Last edited 2 years ago by Hugh
10
0
RW
RW
2 years ago
Reply to  Hugh

That’s the so-called Ruhrkampf (fight on the Ruhr). French troops occupied the Ruhr area because it was conjectured that Germany didn’t do as much to pay war tributes (reparations) to France as it could. The idea was they could extract more of what they had awarded to themselves by direct management under military occupation. The German reaction to that was the so-called passiver Widerstand (passive resistance), essentially a general strike paid for by the unoccupied parts of Germany, which eventually collapsed/ was eventually abandoned because of inflation.

But there’s also a more shady aspect to this: The Reich was heavily indebted to its own citiziens because of a series of war loans they had financed. Hyperinflation, which eventually lead to the collapse of the original German currency (the 1871 Mark), enabled the ‘democratic’ authorities to get comfortably rid of all this debt by swindling their creditors, ie paying the loans back with worthless pieces of paper printed for this purpose. I’m not aware of any history books mentioning this, it just happened.

5
0
Covid-1984
Covid-1984
2 years ago
Reply to  Nearhorburian

5 out of 3 maths teachers can’t do fractions.

11
0
DevonBlueBoy
DevonBlueBoy
2 years ago
Reply to  Nearhorburian

You are undoubtedly working in the private sector, where your fees are solely a matter between you and your clients. If you increase your fees beyond the value of your services then your clients will not stay with you and choose one of your competitors instead. Public sector employees are paid by us dumb taxpayers and are monopoly suppliers. The teaching unions were a major driver of school closures, while of course their members were still being paid, so their increased salary demands are the exact opposite of “reasonable”. It’s blackmail, pure and simple.

22
0
RW
RW
2 years ago
Reply to  DevonBlueBoy

There’s another aspect to that: Pay rises in the private sector must come from somewhere. If pay is supposed to rise, either, profits must fall or economically valuable output must be increased.

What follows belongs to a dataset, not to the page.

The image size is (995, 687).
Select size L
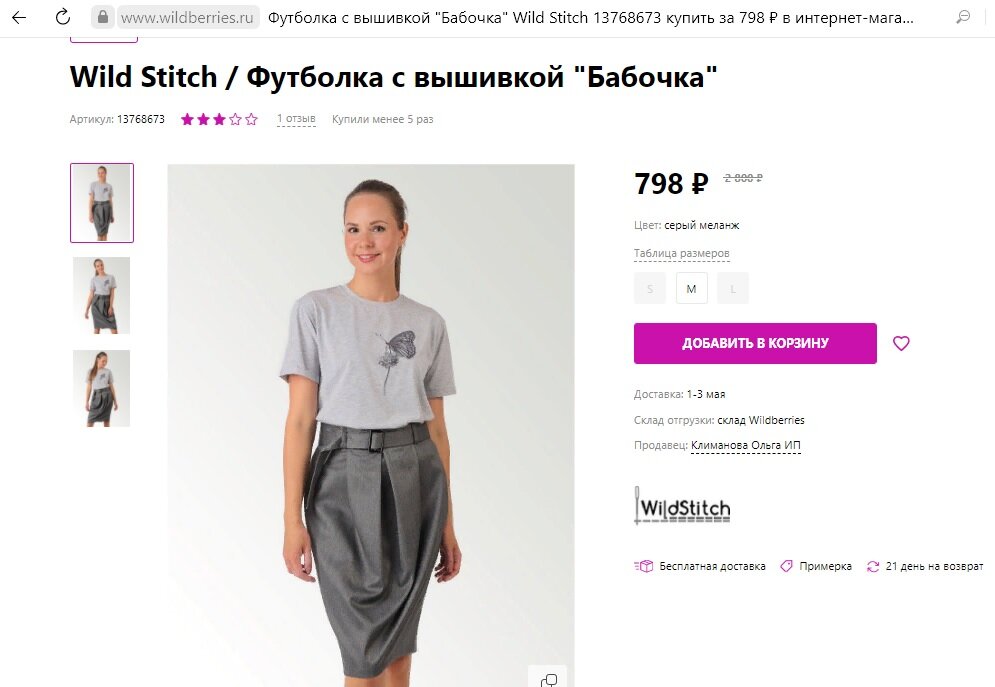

This is not the case in the public sector and especially not here, where the unions specifically demand that the government must increase its spending to finance the sought-after pay rises. The government could do that by raising taxes but this tends to be very unpopular. The government could also do that by simply increasing the amount of money in circulation, the method already used to pay for all of Corona so far. The teaching unions basically demand that this warm rain of freshly-minted pound coins must continue even in absence of a so-called pandemic.

7
0
LaptopMaestro
LaptopMaestro
2 years ago
Reply to  Nearhorburian

Public sector leeches get what the private sector tax-payer can afford. If inflation goes up, their remuneration should go down, as I now have less to spend.

5
0
Covid-1984
Covid-1984
2 years ago

God forbid the teechers should ever go back to skool and teech

11
0
DevonBlueBoy
DevonBlueBoy
2 years ago

All these lefties would argue vehemently against the evils of monopolies in the economy but funnily enough a monopoly in their union dominated profession is perfectly acceptable. Hypocritical bar stewards. 😡

8
0
NeilofWatford
NeilofWatford
2 years ago

To deprive children of proper education and disrupt working families.
Sun Tzu, rule 1: understand your enemy.